▶ _What to produce_
Output the data in full and exactly as presented.

▶ _Data to use_
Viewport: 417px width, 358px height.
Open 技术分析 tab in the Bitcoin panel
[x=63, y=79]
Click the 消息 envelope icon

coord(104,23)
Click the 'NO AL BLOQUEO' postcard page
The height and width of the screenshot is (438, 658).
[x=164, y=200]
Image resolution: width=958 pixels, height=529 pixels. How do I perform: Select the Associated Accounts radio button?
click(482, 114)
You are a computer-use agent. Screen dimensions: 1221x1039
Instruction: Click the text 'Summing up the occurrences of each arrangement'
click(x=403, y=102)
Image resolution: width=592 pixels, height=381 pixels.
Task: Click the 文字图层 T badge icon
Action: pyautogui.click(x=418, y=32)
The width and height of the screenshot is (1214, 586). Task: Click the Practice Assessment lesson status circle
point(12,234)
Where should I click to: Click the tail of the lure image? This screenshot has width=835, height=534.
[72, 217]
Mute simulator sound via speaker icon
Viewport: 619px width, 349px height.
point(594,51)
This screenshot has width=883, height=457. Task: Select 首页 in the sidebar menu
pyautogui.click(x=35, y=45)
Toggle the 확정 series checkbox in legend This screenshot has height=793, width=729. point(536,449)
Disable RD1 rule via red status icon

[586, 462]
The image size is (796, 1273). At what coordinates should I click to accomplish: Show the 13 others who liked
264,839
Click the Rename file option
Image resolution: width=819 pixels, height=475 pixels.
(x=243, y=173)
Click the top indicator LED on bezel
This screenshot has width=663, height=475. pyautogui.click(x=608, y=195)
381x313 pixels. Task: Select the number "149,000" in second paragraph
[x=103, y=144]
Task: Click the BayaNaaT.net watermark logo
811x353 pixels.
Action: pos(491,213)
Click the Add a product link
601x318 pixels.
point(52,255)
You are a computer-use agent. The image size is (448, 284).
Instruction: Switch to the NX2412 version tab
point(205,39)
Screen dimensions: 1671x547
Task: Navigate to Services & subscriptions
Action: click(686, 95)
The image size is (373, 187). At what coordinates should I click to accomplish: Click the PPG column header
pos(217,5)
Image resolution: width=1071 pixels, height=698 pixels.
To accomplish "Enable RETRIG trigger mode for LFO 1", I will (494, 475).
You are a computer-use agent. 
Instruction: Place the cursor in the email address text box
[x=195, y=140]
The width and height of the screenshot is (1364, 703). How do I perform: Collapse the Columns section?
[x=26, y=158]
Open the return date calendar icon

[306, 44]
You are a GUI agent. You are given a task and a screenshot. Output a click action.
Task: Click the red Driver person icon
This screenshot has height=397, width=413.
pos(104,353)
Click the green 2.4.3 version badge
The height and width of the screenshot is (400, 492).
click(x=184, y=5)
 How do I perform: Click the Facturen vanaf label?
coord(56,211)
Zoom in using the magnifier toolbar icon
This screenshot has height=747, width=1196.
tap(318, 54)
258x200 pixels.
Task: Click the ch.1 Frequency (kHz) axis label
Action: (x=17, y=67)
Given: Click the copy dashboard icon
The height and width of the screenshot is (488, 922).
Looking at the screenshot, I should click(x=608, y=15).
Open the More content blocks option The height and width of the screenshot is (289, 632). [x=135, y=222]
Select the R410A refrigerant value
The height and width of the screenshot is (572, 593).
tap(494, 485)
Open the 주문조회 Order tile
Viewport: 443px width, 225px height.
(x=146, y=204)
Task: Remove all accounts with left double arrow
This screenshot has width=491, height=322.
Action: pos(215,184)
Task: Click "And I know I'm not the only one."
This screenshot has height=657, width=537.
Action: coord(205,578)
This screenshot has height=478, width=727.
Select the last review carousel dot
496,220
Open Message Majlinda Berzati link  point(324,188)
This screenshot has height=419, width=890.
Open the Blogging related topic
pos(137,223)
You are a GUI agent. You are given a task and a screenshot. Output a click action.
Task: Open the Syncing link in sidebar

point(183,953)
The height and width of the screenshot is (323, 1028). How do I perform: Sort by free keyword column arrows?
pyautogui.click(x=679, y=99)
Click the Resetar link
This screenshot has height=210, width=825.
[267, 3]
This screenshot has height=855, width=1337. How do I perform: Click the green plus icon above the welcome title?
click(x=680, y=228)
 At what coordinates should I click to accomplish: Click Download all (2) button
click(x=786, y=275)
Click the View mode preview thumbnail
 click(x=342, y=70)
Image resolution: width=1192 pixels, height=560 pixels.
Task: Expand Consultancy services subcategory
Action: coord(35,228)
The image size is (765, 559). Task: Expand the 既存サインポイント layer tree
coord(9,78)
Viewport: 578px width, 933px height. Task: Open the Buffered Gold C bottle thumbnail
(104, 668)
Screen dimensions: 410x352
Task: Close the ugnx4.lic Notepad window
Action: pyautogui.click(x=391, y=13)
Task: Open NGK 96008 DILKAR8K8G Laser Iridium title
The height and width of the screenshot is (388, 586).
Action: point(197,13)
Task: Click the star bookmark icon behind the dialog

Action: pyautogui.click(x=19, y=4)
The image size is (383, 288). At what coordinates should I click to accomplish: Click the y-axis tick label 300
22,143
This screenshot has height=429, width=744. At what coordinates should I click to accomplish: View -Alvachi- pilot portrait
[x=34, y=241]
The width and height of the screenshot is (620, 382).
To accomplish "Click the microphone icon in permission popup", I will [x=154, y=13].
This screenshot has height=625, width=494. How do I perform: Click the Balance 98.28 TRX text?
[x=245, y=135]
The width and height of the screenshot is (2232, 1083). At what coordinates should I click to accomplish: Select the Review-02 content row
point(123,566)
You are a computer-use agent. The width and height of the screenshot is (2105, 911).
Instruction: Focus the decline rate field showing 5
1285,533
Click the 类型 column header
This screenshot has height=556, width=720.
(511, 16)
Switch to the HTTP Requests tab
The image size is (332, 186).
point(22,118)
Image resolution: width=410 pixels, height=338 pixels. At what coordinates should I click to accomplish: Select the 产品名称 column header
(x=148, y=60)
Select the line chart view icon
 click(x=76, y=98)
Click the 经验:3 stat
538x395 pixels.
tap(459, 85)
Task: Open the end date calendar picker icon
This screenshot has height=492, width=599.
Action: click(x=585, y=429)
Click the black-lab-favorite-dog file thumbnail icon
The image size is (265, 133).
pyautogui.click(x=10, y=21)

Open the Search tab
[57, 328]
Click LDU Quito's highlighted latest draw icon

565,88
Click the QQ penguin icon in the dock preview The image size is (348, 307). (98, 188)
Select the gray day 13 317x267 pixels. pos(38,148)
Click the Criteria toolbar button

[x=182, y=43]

▶ _Expected output_
Viewport: 417px width, 358px height.
Open 技术分析 tab in the Bitcoin panel
[x=63, y=79]
Click the 消息 envelope icon

coord(104,23)
Click the 'NO AL BLOQUEO' postcard page
The height and width of the screenshot is (438, 658).
[x=164, y=200]
Image resolution: width=958 pixels, height=529 pixels. How do I perform: Select the Associated Accounts radio button?
click(482, 114)
You are a computer-use agent. Screen dimensions: 1221x1039
Instruction: Click the text 'Summing up the occurrences of each arrangement'
click(x=403, y=102)
Image resolution: width=592 pixels, height=381 pixels.
Task: Click the 文字图层 T badge icon
Action: pyautogui.click(x=418, y=32)
The width and height of the screenshot is (1214, 586). Task: Click the Practice Assessment lesson status circle
point(12,234)
Where should I click to: Click the tail of the lure image? This screenshot has width=835, height=534.
[72, 217]
Mute simulator sound via speaker icon
Viewport: 619px width, 349px height.
point(594,51)
This screenshot has width=883, height=457. Task: Select 首页 in the sidebar menu
pyautogui.click(x=35, y=45)
Toggle the 확정 series checkbox in legend This screenshot has height=793, width=729. point(536,449)
Disable RD1 rule via red status icon

[586, 462]
The image size is (796, 1273). At what coordinates should I click to accomplish: Show the 13 others who liked
264,839
Click the Rename file option
Image resolution: width=819 pixels, height=475 pixels.
(x=243, y=173)
Click the top indicator LED on bezel
This screenshot has width=663, height=475. pyautogui.click(x=608, y=195)
381x313 pixels. Task: Select the number "149,000" in second paragraph
[x=103, y=144]
Task: Click the BayaNaaT.net watermark logo
811x353 pixels.
Action: pos(491,213)
Click the Add a product link
601x318 pixels.
point(52,255)
You are a computer-use agent. The image size is (448, 284).
Instruction: Switch to the NX2412 version tab
point(205,39)
Screen dimensions: 1671x547
Task: Navigate to Services & subscriptions
Action: click(686, 95)
The image size is (373, 187). At what coordinates should I click to accomplish: Click the PPG column header
pos(217,5)
Image resolution: width=1071 pixels, height=698 pixels.
To accomplish "Enable RETRIG trigger mode for LFO 1", I will (494, 475).
You are a computer-use agent. 
Instruction: Place the cursor in the email address text box
[x=195, y=140]
The width and height of the screenshot is (1364, 703). How do I perform: Collapse the Columns section?
[x=26, y=158]
Open the return date calendar icon

[306, 44]
You are a GUI agent. You are given a task and a screenshot. Output a click action.
Task: Click the red Driver person icon
This screenshot has height=397, width=413.
pos(104,353)
Click the green 2.4.3 version badge
The height and width of the screenshot is (400, 492).
click(x=184, y=5)
 How do I perform: Click the Facturen vanaf label?
coord(56,211)
Zoom in using the magnifier toolbar icon
This screenshot has height=747, width=1196.
tap(318, 54)
258x200 pixels.
Task: Click the ch.1 Frequency (kHz) axis label
Action: (x=17, y=67)
Given: Click the copy dashboard icon
The height and width of the screenshot is (488, 922).
Looking at the screenshot, I should click(x=608, y=15).
Open the More content blocks option The height and width of the screenshot is (289, 632). [x=135, y=222]
Select the R410A refrigerant value
The height and width of the screenshot is (572, 593).
tap(494, 485)
Open the 주문조회 Order tile
Viewport: 443px width, 225px height.
(x=146, y=204)
Task: Remove all accounts with left double arrow
This screenshot has width=491, height=322.
Action: pos(215,184)
Task: Click "And I know I'm not the only one."
This screenshot has height=657, width=537.
Action: coord(205,578)
This screenshot has height=478, width=727.
Select the last review carousel dot
496,220
Open Message Majlinda Berzati link  point(324,188)
This screenshot has height=419, width=890.
Open the Blogging related topic
pos(137,223)
You are a GUI agent. You are given a task and a screenshot. Output a click action.
Task: Open the Syncing link in sidebar

point(183,953)
The height and width of the screenshot is (323, 1028). How do I perform: Sort by free keyword column arrows?
pyautogui.click(x=679, y=99)
Click the Resetar link
This screenshot has height=210, width=825.
[267, 3]
This screenshot has height=855, width=1337. How do I perform: Click the green plus icon above the welcome title?
click(x=680, y=228)
 At what coordinates should I click to accomplish: Click Download all (2) button
click(x=786, y=275)
Click the View mode preview thumbnail
 click(x=342, y=70)
Image resolution: width=1192 pixels, height=560 pixels.
Task: Expand Consultancy services subcategory
Action: coord(35,228)
The image size is (765, 559). Task: Expand the 既存サインポイント layer tree
coord(9,78)
Viewport: 578px width, 933px height. Task: Open the Buffered Gold C bottle thumbnail
(104, 668)
Screen dimensions: 410x352
Task: Close the ugnx4.lic Notepad window
Action: pyautogui.click(x=391, y=13)
Task: Open NGK 96008 DILKAR8K8G Laser Iridium title
The height and width of the screenshot is (388, 586).
Action: point(197,13)
Task: Click the star bookmark icon behind the dialog

Action: pyautogui.click(x=19, y=4)
The image size is (383, 288). At what coordinates should I click to accomplish: Click the y-axis tick label 300
22,143
This screenshot has height=429, width=744. At what coordinates should I click to accomplish: View -Alvachi- pilot portrait
[x=34, y=241]
The width and height of the screenshot is (620, 382).
To accomplish "Click the microphone icon in permission popup", I will [x=154, y=13].
This screenshot has height=625, width=494. How do I perform: Click the Balance 98.28 TRX text?
[x=245, y=135]
The width and height of the screenshot is (2232, 1083). At what coordinates should I click to accomplish: Select the Review-02 content row
point(123,566)
You are a computer-use agent. The width and height of the screenshot is (2105, 911).
Instruction: Focus the decline rate field showing 5
1285,533
Click the 类型 column header
This screenshot has height=556, width=720.
(511, 16)
Switch to the HTTP Requests tab
The image size is (332, 186).
point(22,118)
Image resolution: width=410 pixels, height=338 pixels. At what coordinates should I click to accomplish: Select the 产品名称 column header
(x=148, y=60)
Select the line chart view icon
 click(x=76, y=98)
Click the 经验:3 stat
538x395 pixels.
tap(459, 85)
Task: Open the end date calendar picker icon
This screenshot has height=492, width=599.
Action: click(x=585, y=429)
Click the black-lab-favorite-dog file thumbnail icon
The image size is (265, 133).
pyautogui.click(x=10, y=21)

Open the Search tab
[57, 328]
Click LDU Quito's highlighted latest draw icon

565,88
Click the QQ penguin icon in the dock preview The image size is (348, 307). (98, 188)
Select the gray day 13 317x267 pixels. pos(38,148)
Click the Criteria toolbar button

[x=182, y=43]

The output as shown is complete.